Solche Grundsatzdebatten sind allerdings eher die Ausnahme. Überhaupt fällt auf, dass die Welt jenseits der eigenen Szene nur in Form von „Überwachungstechniken, privatisierten Räumen, Innenstadtverboten für Randgruppen und zunehmender Individualisierung“ zur Sprache kommt. Kämpfe außerhalb der Szene werden nur am Rande erwähnt.

Auch bei der Beschäftigung mit den eigenen Strukturen dominiert Ernüchterung: „Viele selbst organisierte Projekte und Strukturen kämpfen ums Überleben. Wagenplätze, Hausprojekte, Sozial- und Kulturzentren, Infoläden oder nichtkommerzielle Kneipen und Betriebe passen nicht so recht in die Staatslogik“, heißt es im Aufruf zu den Autoorganisationstagen.

Doch mehr noch als der wirtschaftliche und politische Druck macht den Initiativen das Desinteresse in den eigenen Reihen zu schaffen. So erfreuen sich die zahlreichen alternativen und unkommerziellen Kneipen und Vereine in Friedrichshain in der Regel großer Beliebtheit. Doch als im vergangenen Jahr zahlreiche dieser Projekte für eine Woche schlossen, um auf ihre drohende Schließung durch immer neue Auflagen der Ordnungsämter hinzuweisen, wechselten die meisten Besucher achselzuckend in die kommerziellen Nachbarkneipen.

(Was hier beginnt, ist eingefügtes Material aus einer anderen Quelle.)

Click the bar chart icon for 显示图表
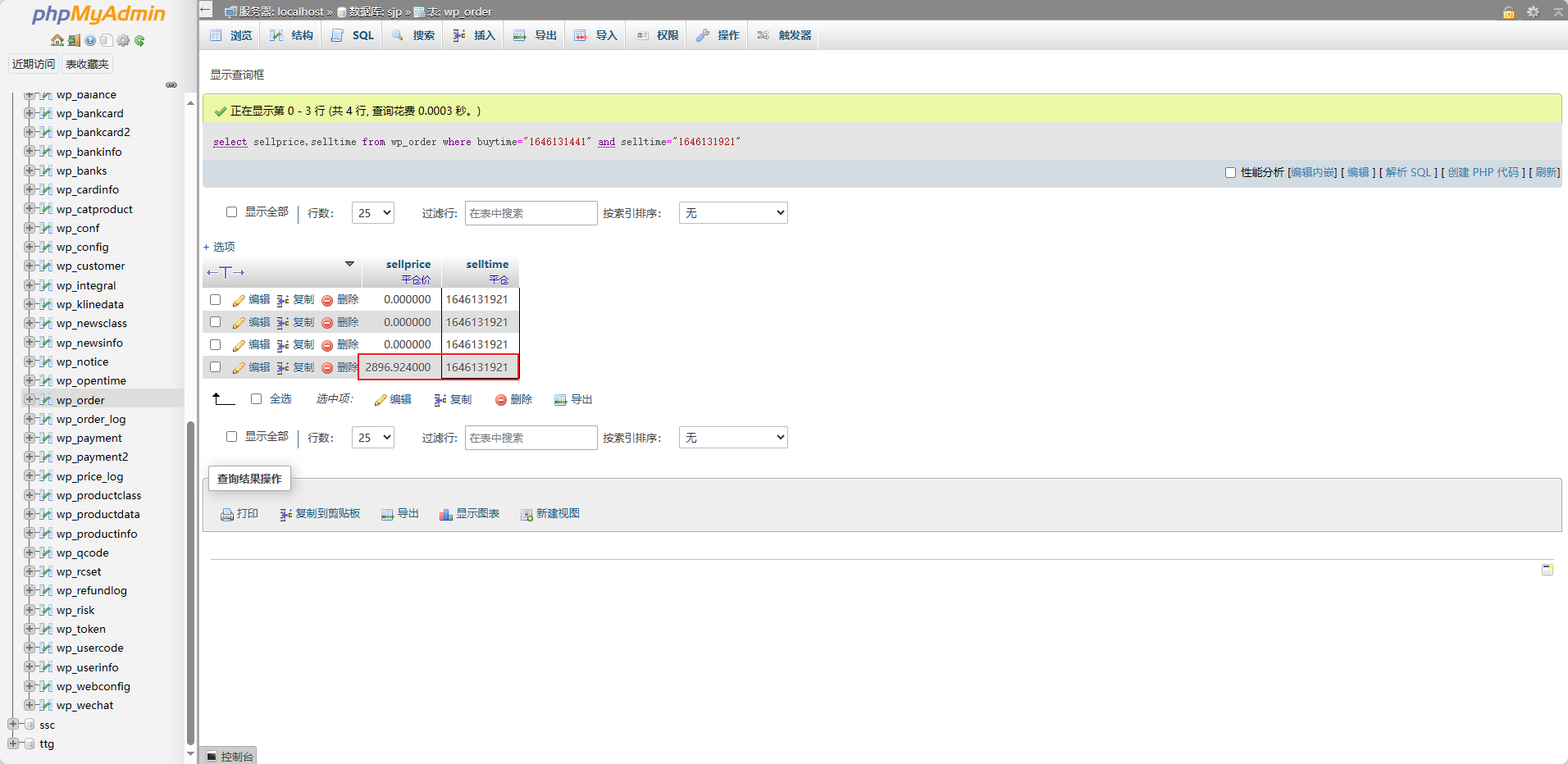445,514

Auch die Autoorganisationstage selbst sind von der Sinnkrise der Bewegung nicht verschont geblieben. Vor zwei Jahren, an Ostern 2004, fanden sie das erste Mal statt – nach langer Vorbereitung und mit bundesweiten Anspruch. Bei der Nachbereitung war man sich damals allerdings nicht einig, ob sie eher ein Erfolg oder ein Flop waren.

Beim zweiten Mal macht man aus der organisatorischen Schwäche eine Tugend und erklärte die Aktionstage gleich zum Praxistest in Sachen Selbstorganisation. Die OrganisatorInnen sorgen nur für die Räume und die allernotwendigste Infrastruktur. Wer Arbeitsgruppen oder Workshops anbieten wollte, konnte die mit Hilfe eines Wikipedia-Programms selbst auf der Internetseite www.autoorganisaton.org eintragen.

Heute will man sich dann aber doch noch einmal den äußeren Gegnern zuwenden und „für mehr linke Freiräume“ demonstrieren. Der Treffpunkt ist die von Räumung bedrohte Wagenburg Schwarzer Kanal in Mitte. Weitere selbst organisierte Aktivitäten sind denkbar: Während der ersten Autoorganisationstage wurden – wenn auch nur für Zeit – mehrere Häuser besetzt.